It is difficult to imagine what the earth would have looked like in the years before life began. Geological investigators have now found more evidence that it was different than the planet we live on today.
According to a new analysis of the features of the Earth’s crust over its long history, our entire world was once surrounded by vast oceans, with little or no land. It was a very foggy place.
So heck where did all the water go? According to a team of researchers led by planetary scientist Junji Dong at Harvard University, the minerals inside the mantle are slowly being absorbed into the ancient Earth’s oceans to release what we have.
The researchers wrote in their paper that “we calculated the ability to store water in the Earth’s solid mantle as a function of mantle temperature.”
“We think that the capacity to store water in the warmer, earlier mantle may be less than the amount currently present in the Earth’s crust, so the extra water in the mantle would have lived on the Earth’s surface early today and formed larger oceans.
“Our results suggest that the amount of surface oceans that remain almost constant over a period of geography may require a reassessment of long-standing assumptions.”
Deep deep underground, a large deal of water is thought to be stored in the form of hydroxy group compounds – made up of oxygen and hydrogen atoms. Specifically, water is stored in two high-pressure forms of the volcanic mineral olivine, hydrangea wadslite, and ringwhite. Wadslight deep unda underground samples can contain about 3 percent H2O by weight; About 1 percent ringwoodite.
Through research on the previous two minerals, they subjected the ures of the modern-day Earth’s crust to high pressure and temperature to figure out this storage capacity. Dong and his team saw a second chance. They compiled data on all available mineral physics, and determined the water storage capacity of the adsite daslite and ringwoodite over a wide range of temperatures.
The results show that the two minerals have less ability to store at high temperatures.
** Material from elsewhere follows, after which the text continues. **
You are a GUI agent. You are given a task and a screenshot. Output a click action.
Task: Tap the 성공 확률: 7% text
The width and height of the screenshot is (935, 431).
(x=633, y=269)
Because baby Earth, which formed 4.4 billion billion years ago, was warmer internally than it is today (and its internal heat is still getting lower, which is much slower and has nothing to do with its outer atmosphere). Earth water storage mantle capacity was now more than one.
Moreover, as more olivine minerals crystallize from the Earth’s magma over time, the ability to store water in the mantle will increase in the same way.
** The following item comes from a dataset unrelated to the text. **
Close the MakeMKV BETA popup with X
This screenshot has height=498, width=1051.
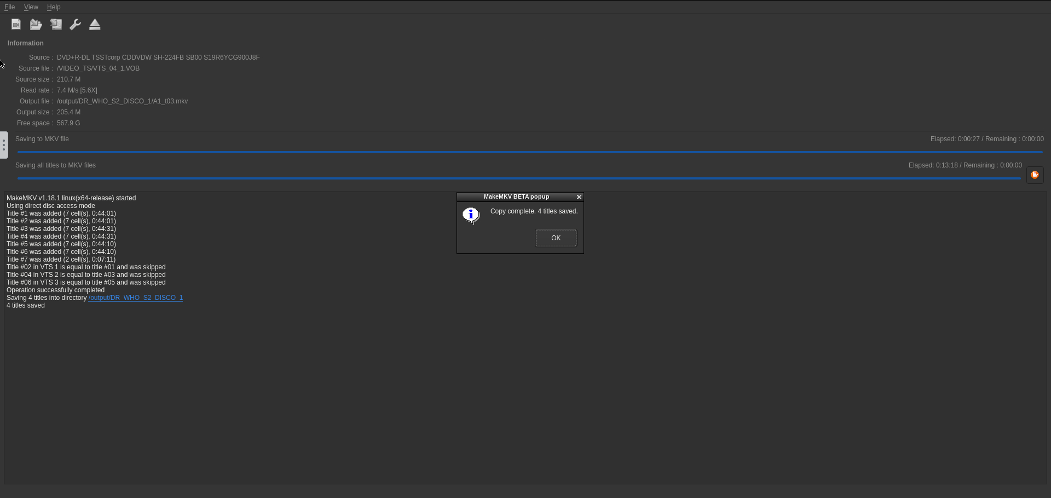(579, 197)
Overall, the difference in water storage capacity will be significant, although the team was accurate in its calculations.
The researchers wrote that the bulk water storage capacity of the Earth’s solid crust was significantly affected by secular cooling due to the temperature-dependent storage capacity of its constituent minerals.
“Today the mantle’s water storage capacity is 1.86 to 4.41 times that of a modern surface sea mass.”
Researchers have found that if the water stored in the mantle today exceeds its storage capacity in the Archean ion, it is possible that 2.5 and 4 billion years ago, the world was flooded and the continents flourished.
The discovery is in agreement with a previous study that found some specific isotopes of oxygen oxygen preserved in ancient oceanographic geological records, which existed on Earth 3.3 billion years ago. Way Less land than today.
If this is the case, it is about other aspects of Earth’s history, such as life, about 3.5. Answers to burning questions that arose 3.5 billion years ago can help us. There is ongoing debate as to whether life was first formed in saltwater oceans or freshwater lakes in land seas; If the whole planet were surrounded by oceans, it would solve the mystery.
Moreover, the findings can also help us in our search for life in the outside world. Evidence suggests that ocean worlds abound in our universe, so finding the signatures of these disgusting planets can help identify potentially hospitable worlds. And it will strengthen the case for the discovery of ocean worlds such as our own solar system, Europa and Enceladus.
Not least, it helps us better understand the delicate evolution of our planet, and the surprising, often seemingly hospitable turn that ultimately leads to the emergence of humanity.
Research has been published in AGU Advances.